Global CO2 in Atmosphere Highest in a Million Years, NOAA Says

Emissions From The NTPC Badarpur Power Station
Emissions billow from the NTPC Ltd. Badarpur power station at dusk in Delhi, on April 28, 2015. Photographer: Kuni Takahashi/Bloomberg

The amount of heat-trapping carbon dioxide in the atmosphere averaged more than 400 parts per million globally for the first time ever in March, according to U.S. government measurements.

The recording was based on air samples taken from 40 sites around the world, the National Oceanic and Atmospheric Administration said in a statement Wednesday. It’s the highest level of the gas in at least a million years.

Increasing CO2 emissions are blamed for global climate change that causes stronger storms, melting Arctic ice and rising sea levels, according to scientists.
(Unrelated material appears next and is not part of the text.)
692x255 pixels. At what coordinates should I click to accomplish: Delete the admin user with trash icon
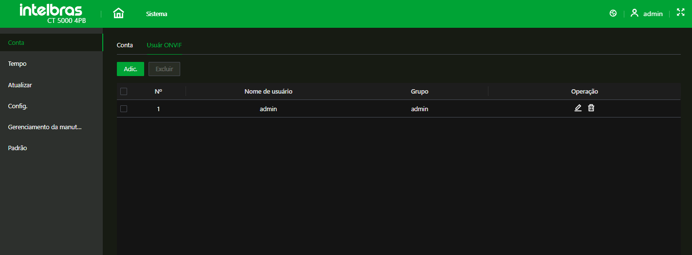(591, 108)
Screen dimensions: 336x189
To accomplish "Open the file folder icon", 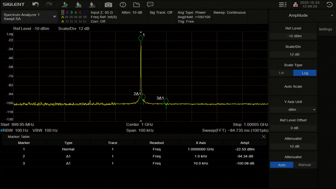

This is the first time the emissions have reached that level on a global basis -- sites in the Arctic and Hawaii recorded CO2 concentrations over 400 ppm in 2012 and 2013, respectively.
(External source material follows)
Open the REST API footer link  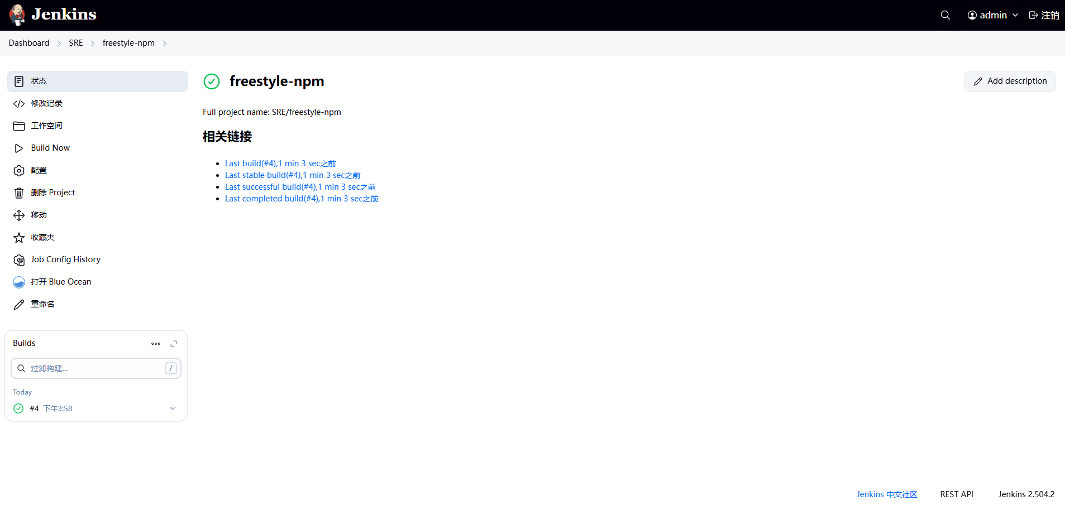956,494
“This marks the fact that humans burning fossil fuels have caused global carbon dioxide concentrations to rise more than 120 parts per million since pre-industrial times,” Pieter Tans, lead scientist for the agency’s Global Greenhouse Gas Reference Network, said in the statement. Half of that rise has occurred since 1980, he said.

Concentrations of CO2 are rising at about 2 to 3 ppm a year. The United Nations has said that greenhouse gases should peak at no more than 450 ppm this century to maximize the chance of limiting the global temperature rise to 2 degrees Celsius (3.6 degrees Fahrenheit).